AÍDA
Mi madre. Sentado a su lado, en el patio de la casa de infancia, aprendí el valor de leer en su doble acepción: el mundo a través de universos cifrados en letras que van juntándose para ser palabras duras o maravillosas, y el tesón que para un niño implica incorporar las palabras a su piel real y simbólica.
Mi madre. Sentado a su lado, en la cocina de otra casa, disfruto de aromas, calores, colores, sabores que aprendo a la fuerza, pues el hambre acosa porque debo ir a clase o porque simplemente deseo que ella, mi madre, me sirva, se sirva entera en la sopa o el arroz con pollo que parecía reunir sabores ancestrales salidos de sus manos de enfermera.
Aída se llamaba. Murió hace 10 años, bajo el rigor de un cáncer que no le impidió compartir conmigo, dos días antes de su adiós, un plato cuyo sabor recuerdo poco. Me queda una sospecha: quizá los seres que amamos y que desaparecieron ya son el banquete invisible del cual el alma se alimenta.
BICICLETA
Quizá el mayor símbolo del principio de individuación moderno sea la bicicleta.

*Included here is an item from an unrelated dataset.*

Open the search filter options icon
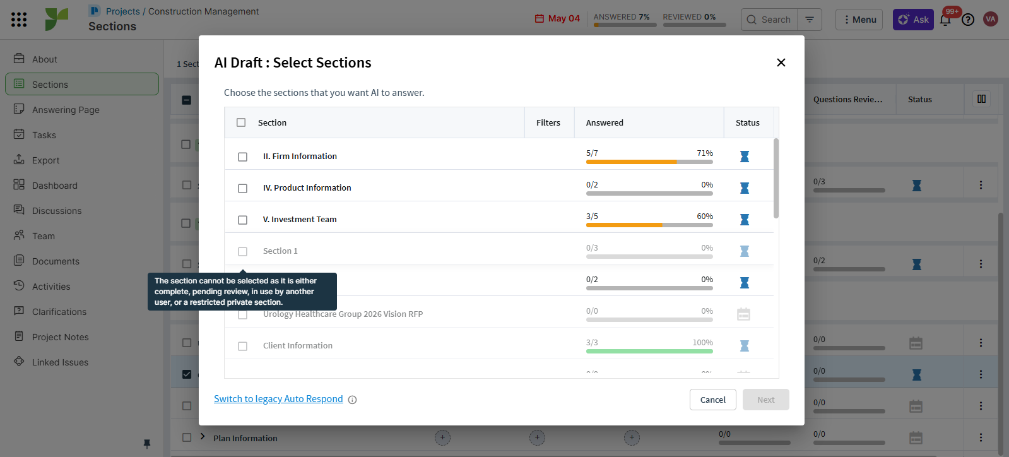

Sujeto, soledad, libre albedrío, intimidad, azar, vulnerabilidad: todo lo que se cierne encima del ser transita por el camino sobre el cual rueda el velocípedo.
No en vano el ciclista vaga en la intemperie; expuesto a los elementos terrestres, fusiona su cuerpo con el viento y simula ser un semidiós en medio de los ángeles caídos que van en buses y en automotores, esos sarcófagos donde los sueños se pudren.
CIUDAD
Después de la expulsión del paraíso, la estirpe de Caín fundó y habitó la ciudad. Luces y sombras señalaron sus pasos; el cemento y el aslfato vencieron el ímpetu indefenso del bosque y del aire; de pronto el aliento y la sangre se hermanaron para orientar los pasos del hogar al bar y de éste al funeral. Pero en medio de todo, en la ciudad, esa babel irredenta, aún era posible ver a los niños jugar al escondite. Hoy los niños desaparecieron y quedan mujeres llorando la partida de su amor, sentadas en una banca de un parque donde el sol muere en la frente de la estatua.
DIARIO
Escribimos el diario para inventar un pasado que ya no existe en un presente que se diluye en el futuro que nunca será.